EU proposes 40% emissions reduction target for 2030

The European Commission has proposed setting a binding greenhouse gas emissions reduction target of 40 percent below 1990 levels for 2030, reports Thomson Reuters Point Carbon.



The target, which aims to boost sagging carbon offset prices while maintain Europe’s leadership on climate policy, is at the higher end of expectations, according to the analysis group.



“The proposals tabled by the European Commission will kick off a process that will shape the EU’s climate and energy policy towards 2030,” said Thomson Reuters Point Carbon. “If confirmed by the member states by the end of this year, the EU will likely use this relatively ambitious target to put pressure on other countries in the international climate talks.”



The E.U.’s leadership position on climate has lost some momentum in recent years due to its struggling carbon market — a product of oversupplied carbon offsets — and action by other countries. Thomson Reuters Point Carbon says that if the new target and other proposals are passed, E.U. carbon credits could surge by 50 percent.

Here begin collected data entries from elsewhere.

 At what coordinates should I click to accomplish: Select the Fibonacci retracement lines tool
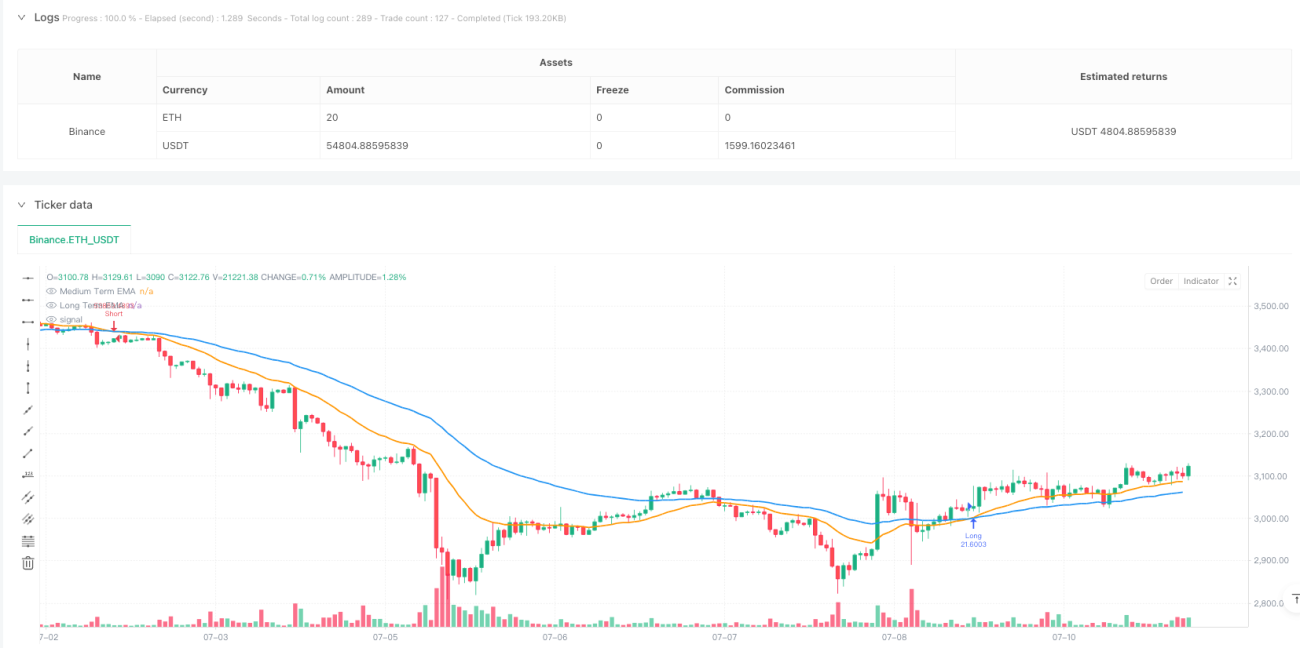(28, 541)
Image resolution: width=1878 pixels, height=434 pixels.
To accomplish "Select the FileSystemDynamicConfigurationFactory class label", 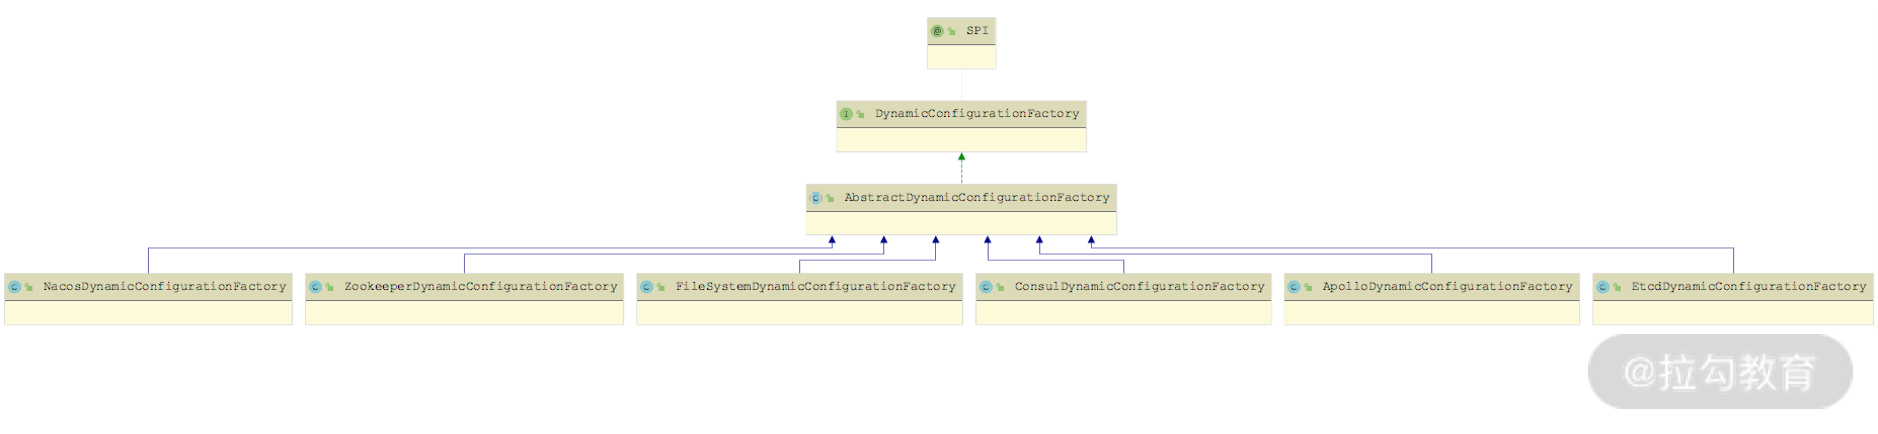I will pyautogui.click(x=815, y=287).
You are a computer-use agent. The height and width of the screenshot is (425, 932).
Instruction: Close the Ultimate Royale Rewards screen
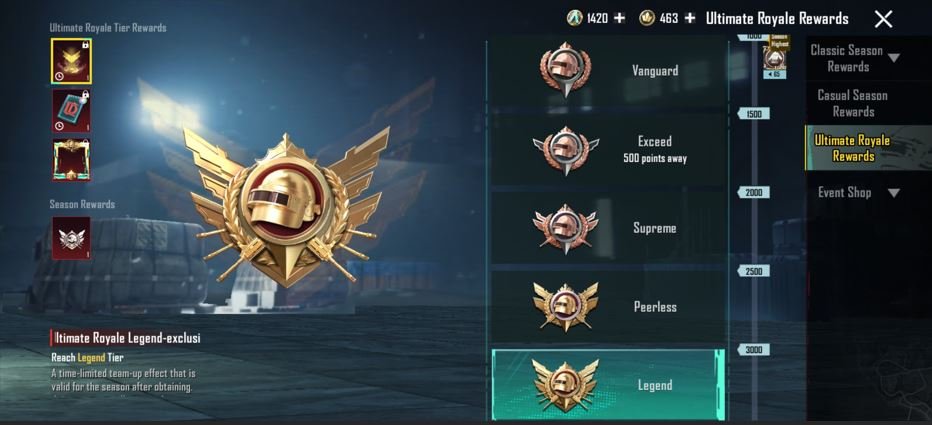(883, 19)
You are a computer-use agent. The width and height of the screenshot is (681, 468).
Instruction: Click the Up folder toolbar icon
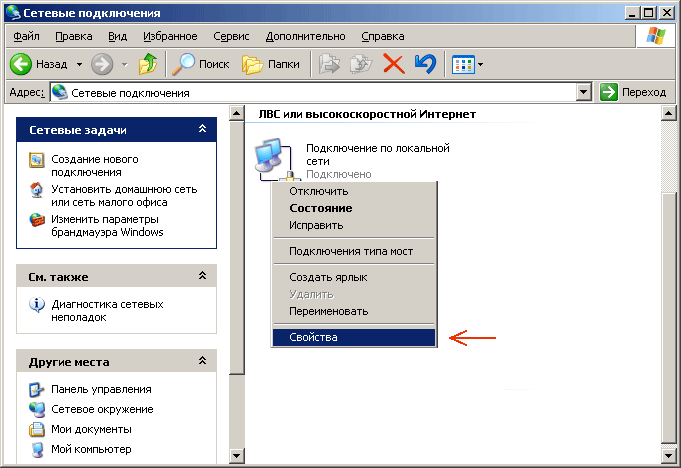click(x=148, y=64)
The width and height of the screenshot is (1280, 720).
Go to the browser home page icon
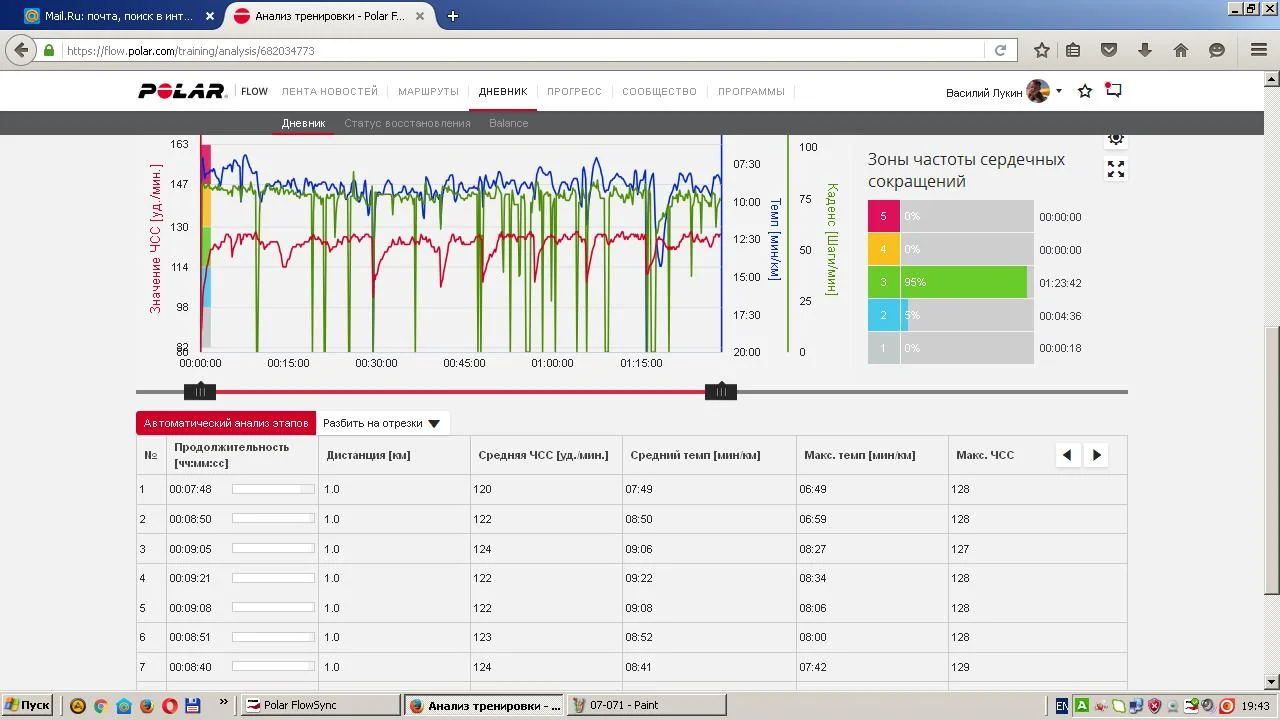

“If this proposal is adopted it would significantly lift the carbon price,” said Marcus Ferdinand, head of EU carbon analysis at Thomson Reuters Point Carbon. “This is on average €12 higher than it would otherwise be.”



The European Commission also proposed an EU-wide target for renewable energy, albeit one that doesn’t set targets for individual countries.



“The European Commission seems to be strengthening the role of its emissions trading scheme as the most important instrument to achieve the overall climate and renewable energy targets,” said Ferdinand. “The proposed target on renewable energy consumption is at the lower end of expectations and marks a shift away from the current policy of setting targets for each member state. This could be a game-changer for investors in renewable energy, who will have to rely increasingly on the carbon price signal rather than on national support schemes.”